Text section:
Abstract
Ivermectin, an anti-parasitic agent widely used for onchocerciasis in humans, is emerging as an oral antiscabietic that is as safe and effective as the topical antiscabietics. In the recent reports, all groups of population responded to ivermectin in the treatment of scabies, including immunocompetent, immunocompromised, and other high-risk populations such as individuals with Down's syndrome. This report reviews the efficacy, the mechanism of action, and the safety profile of ivermectin in the treatment of scabies, particularly its utility in crusted scabies and outbreaks of scabies in institutional settings.

What the task requires: Using the ivermectin abstract, explain what the text gives as support for treating scabies with ivermectin taken by mouth. Answer in one to three sentences.

Recorded data:
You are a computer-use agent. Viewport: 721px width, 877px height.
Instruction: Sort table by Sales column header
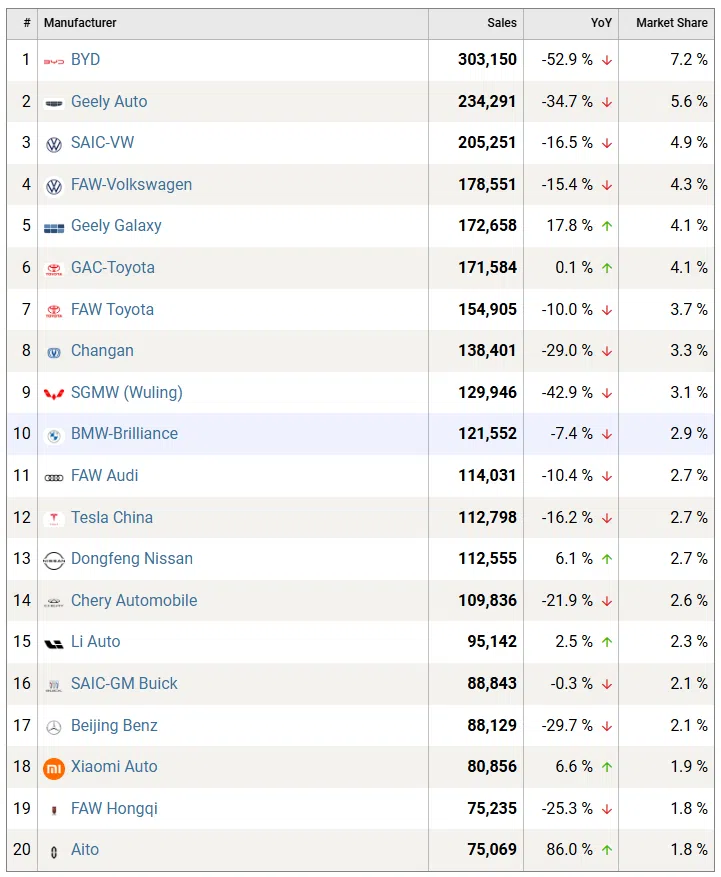click(x=502, y=23)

Solution to this exercise: The abstract says ivermectin is as safe and effective as the topical antiscabietics. It adds that in recent reports all groups of the population responded to it, including immunocompetent, immunocompromised, and other high-risk people such as individuals with Down's syndrome.